Heart-felt Pride: How A Small-Town Health Center Earned PCMH Recognition
January 21, 2020 · Emily Schmidt
Park River, North Dakota, population about 1375, calls itself “The Town with a Heart!!!” For decades, First Care Health Center has helped the town and the surrounding area just a couple of hours south of the Canadian border keep that heart beating strong.
First Care Health Center offers a 14-bed critical access hospital, a rural health clinic and licensed professionals. About 120 staff members, including local homegrown North Dakota providers, pride themselves on professional care with a personal touch. So how do you build on generations of care with something new? First Care Health Center decided to try adding four letters to the mix: PCMH.
PCMH: Build Upon Success
NCQA’s Patient-Centered Medical Home (PCMH) care model helps primary care practices build relationships between patients and their clinical care teams. Research
shows these connections help improve care quality and patient satisfaction, while potentially lowering some health care costs.

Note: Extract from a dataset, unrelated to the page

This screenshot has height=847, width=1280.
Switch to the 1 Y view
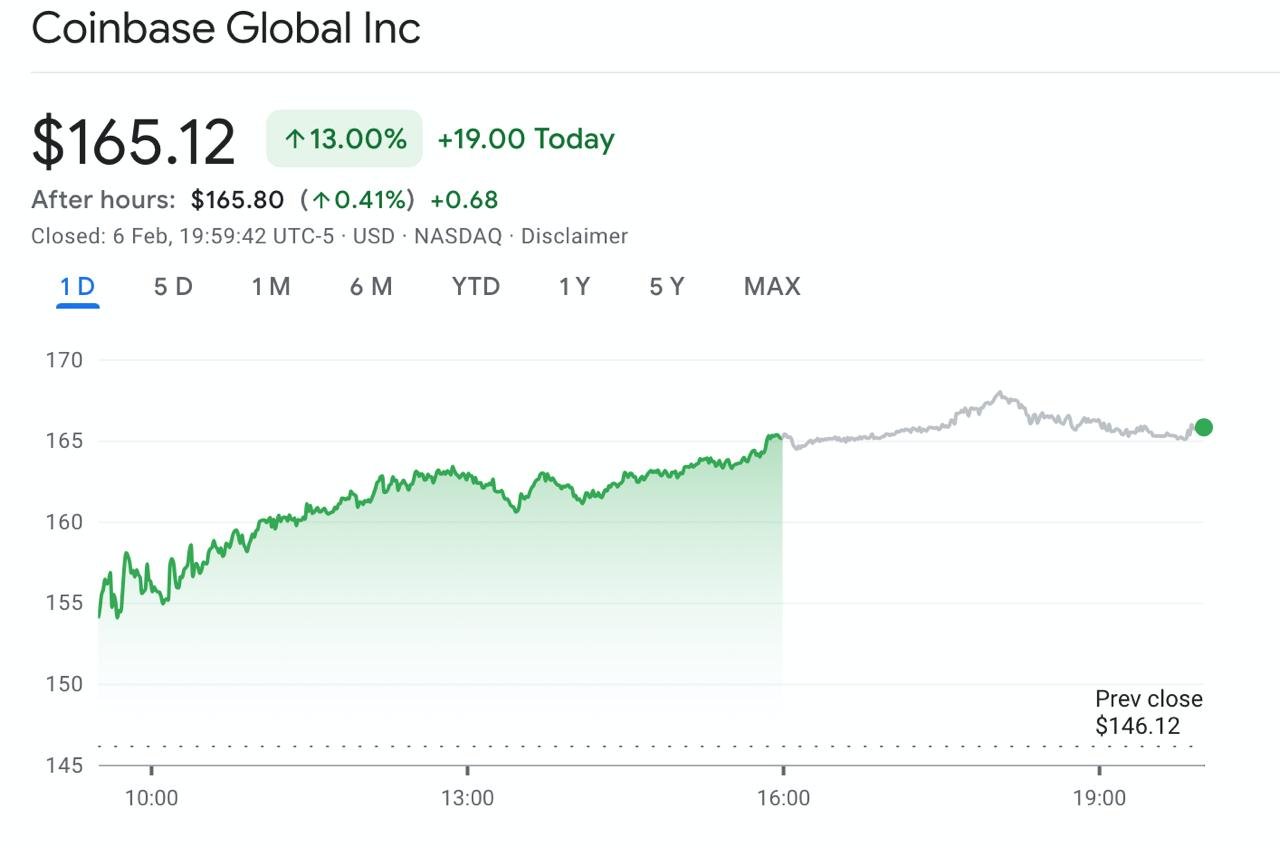(x=574, y=287)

Shelle Berg, RN a First Care Health Center population health nurse and outpatient care coordinator, says the journey to PCMH Recognition began indirectly in 2016, when FCHC and Blue Cross Blue Shield teamed together to develop and implement strategies to meet their quality program Blue Alliance. The guidance for meeting reporting requirements for that program mirrors the standards of PCMH recognition through NCQA.
Berg says the partnership showed “We were working on transforming health care to improve patients’ lives and cut down on high-cost care and provide more support for better outcomes.” Collaborators suggested to First Care Health Center’s care coordination team that they were doing the work that is required for PCMH, they just needed gather and submit the supporting evidence.

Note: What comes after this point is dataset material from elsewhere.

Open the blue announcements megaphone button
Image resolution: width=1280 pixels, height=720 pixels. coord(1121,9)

The Journey: Continuous Improvement
Like a lot of good advice, it was easier said than done. Berg says the clinic is busy, with a clear emphasis on same-
day-access and urgent care. Any time spent looking at doing things differently in the future would take time away from doing things in the moment.

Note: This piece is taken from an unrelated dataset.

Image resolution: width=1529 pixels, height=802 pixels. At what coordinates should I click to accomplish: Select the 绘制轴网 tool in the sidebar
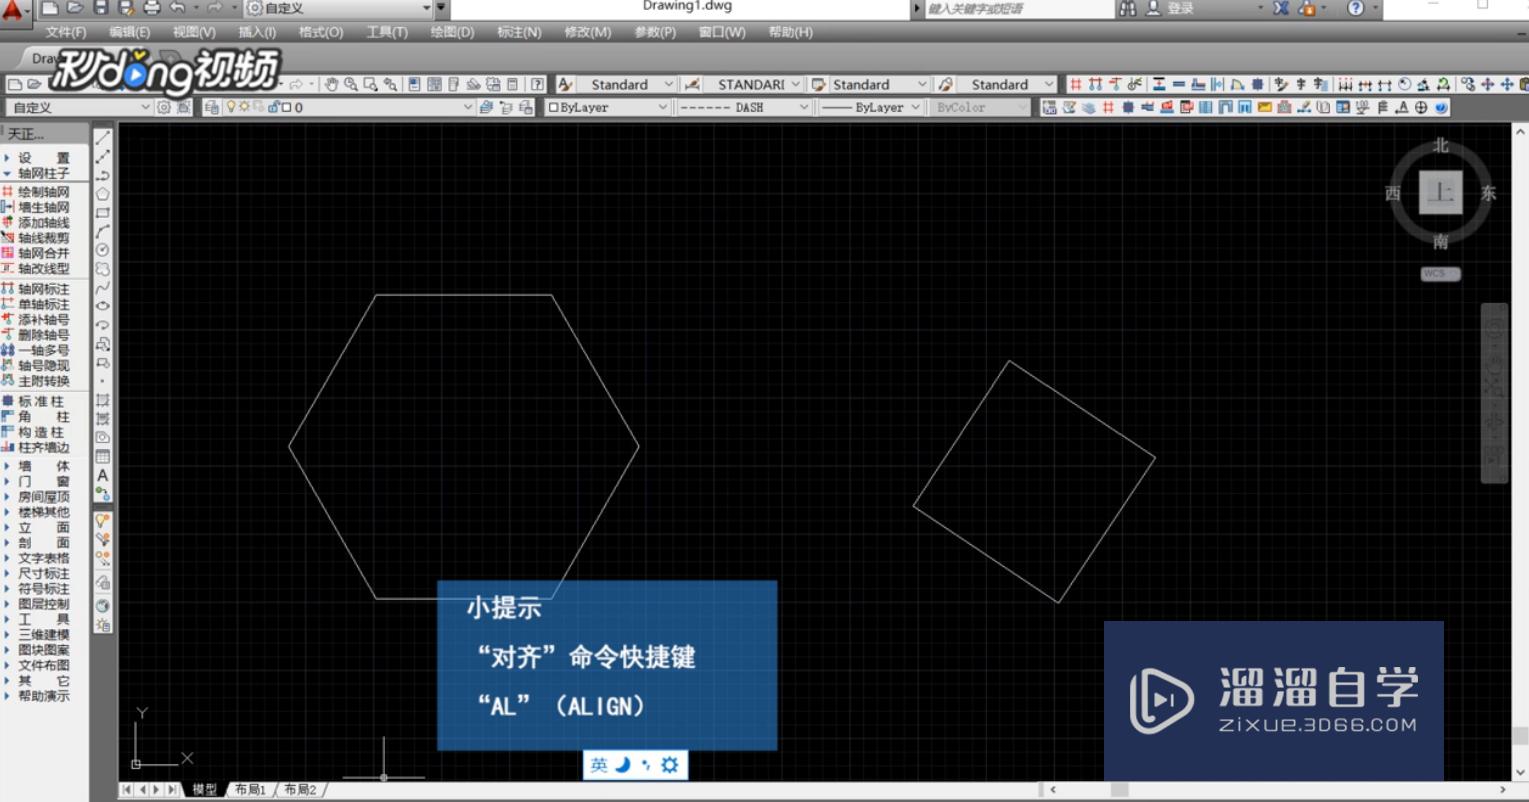point(40,191)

Yet Berg and Koenig, along with First Care Health Center administration and Blue Cross Blue Shield’s Blue Alliance team, believed in the potential.
A 50-thousand-dollar grant from the state helped provide the push to get to work in early 2018. Soon, the team was meeting weekly, realizing that transforming a clinic and its workflows takes time. Koenig says she gained confidence as each process examined and evidence filed led them closer to PCMH Recognition. She says, “Everybody was cheering us on to see how well we could do.”
The cheering paid off August 13, 2019, when First Care Health Center joined approximately 13-thousand other practices nationwide as NCQA PCMH-Recognized. They proudly made space on an awards shelf to display the recognition, and plan to post a sign for all patients to see.
The real excitement, however, comes in what First Care Health Center hopes to see in its patients—a greater focus on being a participant in their own health care.
Patient-Centered Means Patient Participation
Shelle Berg says PCMH Recognition is an inspiration to help educate patients to stay as healthy as they can, with the financial and support resources they may need to do so. First Care Health Center has started doing community events and collaborating with other partners to help educate patients. It’s too early for measurements to see the difference recognition makes, yet Berg says it’s about more than metrics. She says, “PCMH is a good baseline that’s been created, and now we can grow on that.” It’s proof of a community where having heart is more than a slogan—it’s a way of creating healthier lives for everyone.